Stochastic dynamics of the prisoner's dilemma with cooperation facilitators

TL;DR

This paper analyzes how a small number of cooperation facilitators influence the evolutionary dynamics of cooperation and defection in the prisoner's dilemma, providing exact calculations and stochastic simulations.

Contribution

It introduces a model incorporating cooperation facilitators into the prisoner's dilemma and derives exact fixation probabilities and times for finite populations.

Findings

Facilitators increase the likelihood of cooperation fixation when their density exceeds the cost-to-benefit ratio.

Facilitators exponentially enhance cooperation fixation probability when their density is below the ratio.

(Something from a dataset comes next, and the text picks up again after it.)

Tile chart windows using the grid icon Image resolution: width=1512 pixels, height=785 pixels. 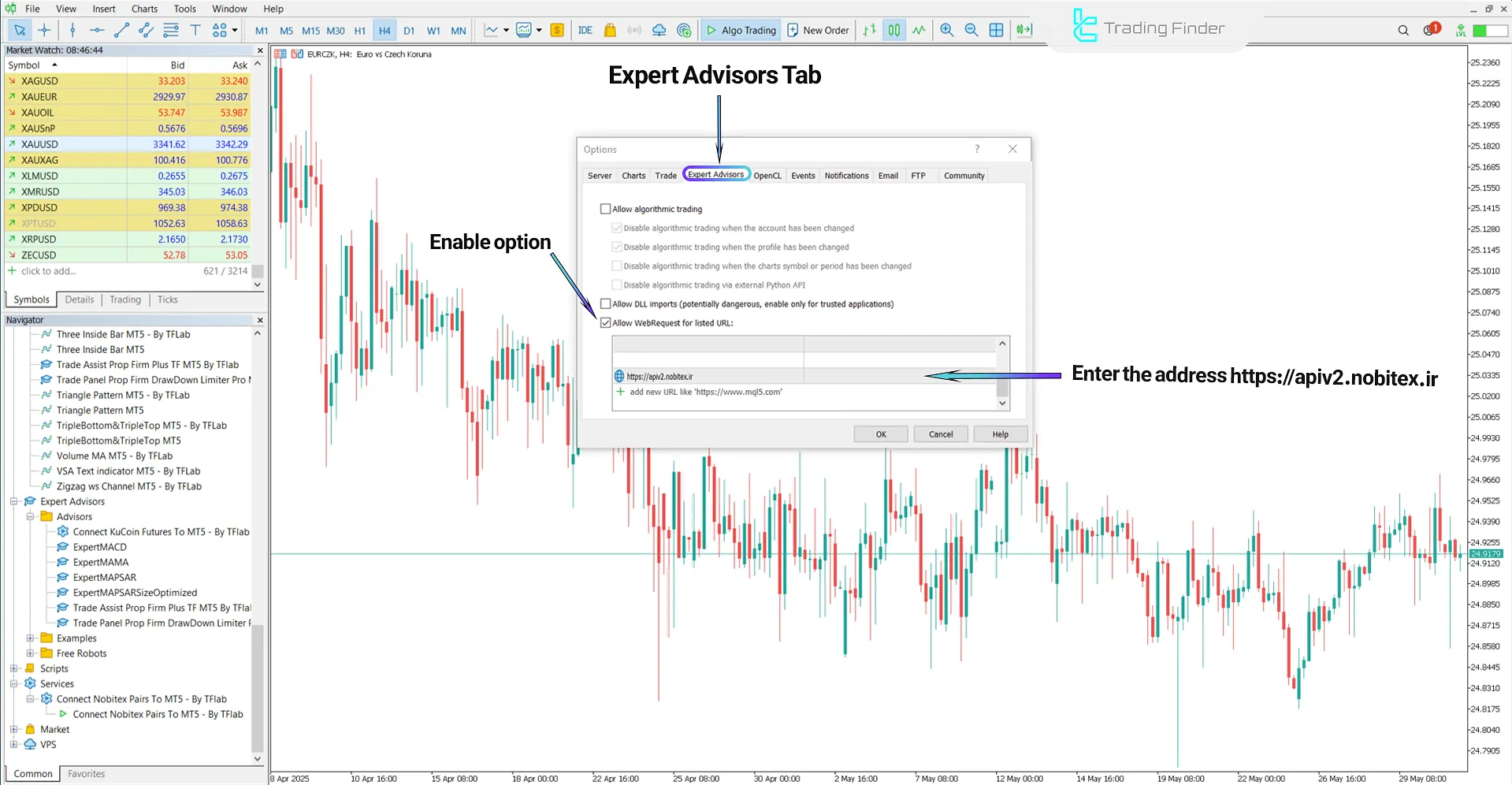coord(997,30)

The influence of facilitators depends critically on their density relative to the game's parameters.

Abstract

In the framework of the paradigmatic prisoner's dilemma, we investigate the evolutionary dynamics of social dilemmas in the presence of "cooperation facilitators". In our model, cooperators and defectors interact as in the classical prisoner's dilemma game, where selection favors defection. However, here the presence of a small number of cooperation facilitators enhances the fitness (reproductive potential) of cooperators, while it does not alter that of defectors. In a finite population of size N, the dynamics of the prisoner's dilemma with facilitators is characterized by the probability that cooperation takes over (fixation probability) and by the mean times to reach the absorbing states. These quantities are computed exactly and using Fokker-Planck equations. Our findings, corroborated by stochastic simulations, demonstrate that the influence of facilitators crucially depends on the difference between their density z and the game's cost-to-benefit ratio r. When z>r, the fixation of cooperators is likely in a large population and, under weak selection pressure, invasion and replacement of defection by cooperation is favored by selection if b(z-r)(1-z)>1/N, where 0<b<= 1 is the cooperation payoff benefit. When z<r, the fixation probability of cooperators is exponentially enhanced by the presence of facilitators but defection is the dominating strategy.